**Aim of the task:**
Without omitting anything, return the records precisely as given.

** Dataset records follows **

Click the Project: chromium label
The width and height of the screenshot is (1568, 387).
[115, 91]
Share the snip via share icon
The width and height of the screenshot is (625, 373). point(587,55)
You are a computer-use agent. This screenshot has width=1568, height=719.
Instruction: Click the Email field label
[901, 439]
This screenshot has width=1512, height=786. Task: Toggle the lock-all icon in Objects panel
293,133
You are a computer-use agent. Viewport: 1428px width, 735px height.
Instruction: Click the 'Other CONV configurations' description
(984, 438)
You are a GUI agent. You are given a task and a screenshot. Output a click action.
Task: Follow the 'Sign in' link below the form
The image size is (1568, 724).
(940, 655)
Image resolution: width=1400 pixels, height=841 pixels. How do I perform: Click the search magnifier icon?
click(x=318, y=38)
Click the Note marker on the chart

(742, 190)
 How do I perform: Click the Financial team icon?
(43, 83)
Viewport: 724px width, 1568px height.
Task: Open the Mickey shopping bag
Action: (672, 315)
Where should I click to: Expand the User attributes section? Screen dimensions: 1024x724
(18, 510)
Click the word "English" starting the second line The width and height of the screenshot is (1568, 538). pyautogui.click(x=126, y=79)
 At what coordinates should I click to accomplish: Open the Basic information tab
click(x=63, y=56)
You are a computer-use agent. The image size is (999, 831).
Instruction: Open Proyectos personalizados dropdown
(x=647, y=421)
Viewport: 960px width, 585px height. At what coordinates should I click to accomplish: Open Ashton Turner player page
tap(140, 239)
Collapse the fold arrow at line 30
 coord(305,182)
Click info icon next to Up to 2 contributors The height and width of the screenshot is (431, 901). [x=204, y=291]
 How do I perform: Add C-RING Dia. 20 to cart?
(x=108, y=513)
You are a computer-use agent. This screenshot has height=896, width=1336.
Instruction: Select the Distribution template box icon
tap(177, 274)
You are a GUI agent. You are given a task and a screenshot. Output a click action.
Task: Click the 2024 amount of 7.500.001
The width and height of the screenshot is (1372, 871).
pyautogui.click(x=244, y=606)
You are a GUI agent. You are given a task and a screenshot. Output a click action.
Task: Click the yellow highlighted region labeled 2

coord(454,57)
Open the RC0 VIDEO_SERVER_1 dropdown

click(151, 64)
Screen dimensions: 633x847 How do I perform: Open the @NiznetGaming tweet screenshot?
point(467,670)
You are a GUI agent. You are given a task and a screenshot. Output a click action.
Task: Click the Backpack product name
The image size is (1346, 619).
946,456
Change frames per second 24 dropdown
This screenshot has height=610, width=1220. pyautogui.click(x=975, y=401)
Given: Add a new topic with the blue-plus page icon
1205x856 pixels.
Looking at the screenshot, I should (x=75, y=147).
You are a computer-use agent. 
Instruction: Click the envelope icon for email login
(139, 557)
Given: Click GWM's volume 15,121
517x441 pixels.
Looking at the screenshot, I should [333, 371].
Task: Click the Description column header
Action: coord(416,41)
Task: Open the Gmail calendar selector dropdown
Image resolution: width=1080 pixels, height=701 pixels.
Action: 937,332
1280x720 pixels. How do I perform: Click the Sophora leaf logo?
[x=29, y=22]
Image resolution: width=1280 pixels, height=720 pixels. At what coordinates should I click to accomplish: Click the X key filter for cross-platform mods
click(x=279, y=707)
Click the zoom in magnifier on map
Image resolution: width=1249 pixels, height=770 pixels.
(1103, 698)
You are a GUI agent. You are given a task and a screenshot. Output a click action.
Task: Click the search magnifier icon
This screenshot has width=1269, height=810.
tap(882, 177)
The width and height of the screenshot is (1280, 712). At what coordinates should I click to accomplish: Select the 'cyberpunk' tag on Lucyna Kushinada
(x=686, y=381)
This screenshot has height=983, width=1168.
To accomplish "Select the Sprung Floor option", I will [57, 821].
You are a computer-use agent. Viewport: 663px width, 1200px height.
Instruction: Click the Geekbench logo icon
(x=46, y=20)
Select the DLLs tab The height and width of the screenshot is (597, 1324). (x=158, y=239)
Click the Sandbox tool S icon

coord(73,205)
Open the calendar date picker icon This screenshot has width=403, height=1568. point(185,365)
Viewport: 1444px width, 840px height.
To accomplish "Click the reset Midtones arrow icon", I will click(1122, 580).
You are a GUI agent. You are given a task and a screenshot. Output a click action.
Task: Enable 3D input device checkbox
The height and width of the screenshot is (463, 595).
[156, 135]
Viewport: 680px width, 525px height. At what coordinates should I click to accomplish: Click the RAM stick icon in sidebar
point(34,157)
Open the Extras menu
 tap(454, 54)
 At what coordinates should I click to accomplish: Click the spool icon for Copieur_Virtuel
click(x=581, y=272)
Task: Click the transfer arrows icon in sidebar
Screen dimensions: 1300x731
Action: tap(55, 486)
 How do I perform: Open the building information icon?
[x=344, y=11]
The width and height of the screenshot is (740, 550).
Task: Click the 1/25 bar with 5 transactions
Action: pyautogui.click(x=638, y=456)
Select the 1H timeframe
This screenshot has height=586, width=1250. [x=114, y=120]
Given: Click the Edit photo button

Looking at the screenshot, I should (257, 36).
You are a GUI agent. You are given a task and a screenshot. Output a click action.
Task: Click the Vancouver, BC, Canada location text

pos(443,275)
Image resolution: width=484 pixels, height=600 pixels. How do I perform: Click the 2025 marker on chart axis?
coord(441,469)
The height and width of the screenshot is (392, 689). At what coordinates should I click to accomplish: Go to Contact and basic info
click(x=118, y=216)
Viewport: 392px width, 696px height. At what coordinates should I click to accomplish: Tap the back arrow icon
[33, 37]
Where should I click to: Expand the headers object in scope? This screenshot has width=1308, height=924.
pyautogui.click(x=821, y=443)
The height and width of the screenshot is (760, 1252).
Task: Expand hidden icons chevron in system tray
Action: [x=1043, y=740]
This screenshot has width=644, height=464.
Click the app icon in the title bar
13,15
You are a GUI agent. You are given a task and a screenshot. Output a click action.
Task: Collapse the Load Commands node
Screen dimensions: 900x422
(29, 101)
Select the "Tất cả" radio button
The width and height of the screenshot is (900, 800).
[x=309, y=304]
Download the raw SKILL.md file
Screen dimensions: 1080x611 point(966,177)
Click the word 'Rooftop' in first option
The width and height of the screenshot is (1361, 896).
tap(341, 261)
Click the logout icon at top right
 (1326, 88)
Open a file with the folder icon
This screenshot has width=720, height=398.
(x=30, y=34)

** End of Dataset records **

**Final answer:**
Click the Project: chromium label
The width and height of the screenshot is (1568, 387).
[115, 91]
Share the snip via share icon
The width and height of the screenshot is (625, 373). point(587,55)
You are a computer-use agent. This screenshot has width=1568, height=719.
Instruction: Click the Email field label
[901, 439]
This screenshot has width=1512, height=786. Task: Toggle the lock-all icon in Objects panel
293,133
You are a computer-use agent. Viewport: 1428px width, 735px height.
Instruction: Click the 'Other CONV configurations' description
(984, 438)
You are a GUI agent. You are given a task and a screenshot. Output a click action.
Task: Follow the 'Sign in' link below the form
The image size is (1568, 724).
(940, 655)
Image resolution: width=1400 pixels, height=841 pixels. How do I perform: Click the search magnifier icon?
click(x=318, y=38)
Click the Note marker on the chart

(742, 190)
 How do I perform: Click the Financial team icon?
(43, 83)
Viewport: 724px width, 1568px height.
Task: Open the Mickey shopping bag
Action: (672, 315)
Where should I click to: Expand the User attributes section? Screen dimensions: 1024x724
(18, 510)
Click the word "English" starting the second line The width and height of the screenshot is (1568, 538). pyautogui.click(x=126, y=79)
 At what coordinates should I click to accomplish: Open the Basic information tab
click(x=63, y=56)
You are a computer-use agent. The image size is (999, 831).
Instruction: Open Proyectos personalizados dropdown
(x=647, y=421)
Viewport: 960px width, 585px height. At what coordinates should I click to accomplish: Open Ashton Turner player page
tap(140, 239)
Collapse the fold arrow at line 30
 coord(305,182)
Click info icon next to Up to 2 contributors The height and width of the screenshot is (431, 901). [x=204, y=291]
 How do I perform: Add C-RING Dia. 20 to cart?
(x=108, y=513)
You are a computer-use agent. This screenshot has height=896, width=1336.
Instruction: Select the Distribution template box icon
tap(177, 274)
You are a GUI agent. You are given a task and a screenshot. Output a click action.
Task: Click the 2024 amount of 7.500.001
The width and height of the screenshot is (1372, 871).
pyautogui.click(x=244, y=606)
You are a GUI agent. You are given a task and a screenshot. Output a click action.
Task: Click the yellow highlighted region labeled 2

coord(454,57)
Open the RC0 VIDEO_SERVER_1 dropdown

click(151, 64)
Screen dimensions: 633x847 How do I perform: Open the @NiznetGaming tweet screenshot?
point(467,670)
You are a GUI agent. You are given a task and a screenshot. Output a click action.
Task: Click the Backpack product name
The image size is (1346, 619).
946,456
Change frames per second 24 dropdown
This screenshot has height=610, width=1220. pyautogui.click(x=975, y=401)
Given: Add a new topic with the blue-plus page icon
1205x856 pixels.
Looking at the screenshot, I should (x=75, y=147).
You are a computer-use agent. 
Instruction: Click the envelope icon for email login
(139, 557)
Given: Click GWM's volume 15,121
517x441 pixels.
Looking at the screenshot, I should [333, 371].
Task: Click the Description column header
Action: coord(416,41)
Task: Open the Gmail calendar selector dropdown
Image resolution: width=1080 pixels, height=701 pixels.
Action: 937,332
1280x720 pixels. How do I perform: Click the Sophora leaf logo?
[x=29, y=22]
Image resolution: width=1280 pixels, height=720 pixels. At what coordinates should I click to accomplish: Click the X key filter for cross-platform mods
click(x=279, y=707)
Click the zoom in magnifier on map
Image resolution: width=1249 pixels, height=770 pixels.
(1103, 698)
You are a GUI agent. You are given a task and a screenshot. Output a click action.
Task: Click the search magnifier icon
This screenshot has width=1269, height=810.
tap(882, 177)
The width and height of the screenshot is (1280, 712). At what coordinates should I click to accomplish: Select the 'cyberpunk' tag on Lucyna Kushinada
(x=686, y=381)
This screenshot has height=983, width=1168.
To accomplish "Select the Sprung Floor option", I will [57, 821].
You are a computer-use agent. Viewport: 663px width, 1200px height.
Instruction: Click the Geekbench logo icon
(x=46, y=20)
Select the DLLs tab The height and width of the screenshot is (597, 1324). (x=158, y=239)
Click the Sandbox tool S icon

coord(73,205)
Open the calendar date picker icon This screenshot has width=403, height=1568. point(185,365)
Viewport: 1444px width, 840px height.
To accomplish "Click the reset Midtones arrow icon", I will click(1122, 580).
You are a GUI agent. You are given a task and a screenshot. Output a click action.
Task: Enable 3D input device checkbox
The height and width of the screenshot is (463, 595).
[156, 135]
Viewport: 680px width, 525px height. At what coordinates should I click to accomplish: Click the RAM stick icon in sidebar
point(34,157)
Open the Extras menu
 tap(454, 54)
 At what coordinates should I click to accomplish: Click the spool icon for Copieur_Virtuel
click(x=581, y=272)
Task: Click the transfer arrows icon in sidebar
Screen dimensions: 1300x731
Action: tap(55, 486)
 How do I perform: Open the building information icon?
[x=344, y=11]
The width and height of the screenshot is (740, 550).
Task: Click the 1/25 bar with 5 transactions
Action: pyautogui.click(x=638, y=456)
Select the 1H timeframe
This screenshot has height=586, width=1250. [x=114, y=120]
Given: Click the Edit photo button

Looking at the screenshot, I should (257, 36).
You are a GUI agent. You are given a task and a screenshot. Output a click action.
Task: Click the Vancouver, BC, Canada location text

pos(443,275)
Image resolution: width=484 pixels, height=600 pixels. How do I perform: Click the 2025 marker on chart axis?
coord(441,469)
The height and width of the screenshot is (392, 689). At what coordinates should I click to accomplish: Go to Contact and basic info
click(x=118, y=216)
Viewport: 392px width, 696px height. At what coordinates should I click to accomplish: Tap the back arrow icon
[33, 37]
Where should I click to: Expand the headers object in scope? This screenshot has width=1308, height=924.
pyautogui.click(x=821, y=443)
The height and width of the screenshot is (760, 1252).
Task: Expand hidden icons chevron in system tray
Action: [x=1043, y=740]
This screenshot has width=644, height=464.
Click the app icon in the title bar
13,15
You are a GUI agent. You are given a task and a screenshot. Output a click action.
Task: Collapse the Load Commands node
Screen dimensions: 900x422
(29, 101)
Select the "Tất cả" radio button
The width and height of the screenshot is (900, 800).
[x=309, y=304]
Download the raw SKILL.md file
Screen dimensions: 1080x611 point(966,177)
Click the word 'Rooftop' in first option
The width and height of the screenshot is (1361, 896).
tap(341, 261)
Click the logout icon at top right
 (1326, 88)
Open a file with the folder icon
This screenshot has width=720, height=398.
(x=30, y=34)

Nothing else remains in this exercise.